If boardroom walls could talk, I wonder what they would say about Angie’s List putting the kibosh on Barry Diller’s IAC proposal to buy the home services directory. IAC offered up $8.75 a share, totaling $512 million, to add Angie’s List to its growing portfolio of online companies. IAC argues that its offer – which was unsolicited, btw – is a 50% premium on Angie’s List share price. However, Angie’s List begs to differ and says that the  unsolicited proposal, was a paltry 10% premium on its share price. So what gives? Well, that depends on which day we are discussing, I suppose.

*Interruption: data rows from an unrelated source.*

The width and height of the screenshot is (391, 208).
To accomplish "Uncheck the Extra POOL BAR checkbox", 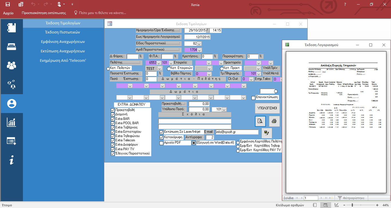I will 113,123.
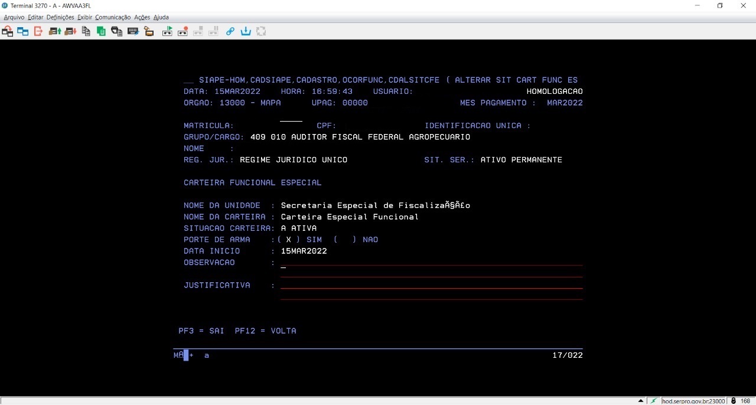The image size is (756, 405).
Task: Click the receive file icon with red down arrow
Action: (x=70, y=31)
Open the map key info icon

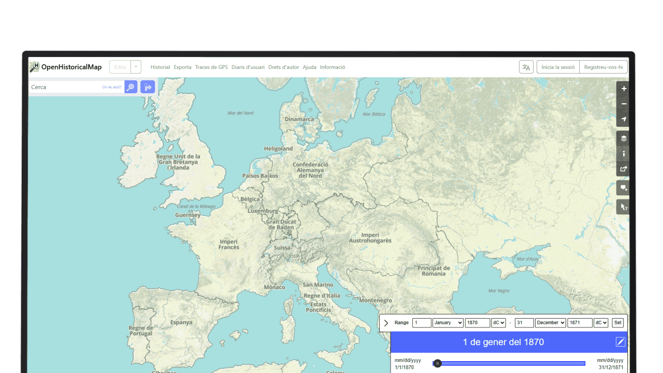click(623, 153)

One month before IAC’s unsolicited offer, shares of Angie’s List closed at $5.78. In which case the $512 million offer would indeed represent a 50% premium on the share price. However, shares of Angie’s List closed at $7.84 on November 10, which means that a $512 million offer would then represent a paltry 10% premium. In any case, the deal’s not going to happen for several reasons and one of them, as Angie’s List CEO Scott Durchlag explains, is because the benefits are one-sided. And not the side Angie’s List is on. His board of directors unanimously agreed with him. IAC already owns Angie’s List competitor Home Advisor and last week picked up Tinder, together with its parent company, Match Group.

If you build it, they will come…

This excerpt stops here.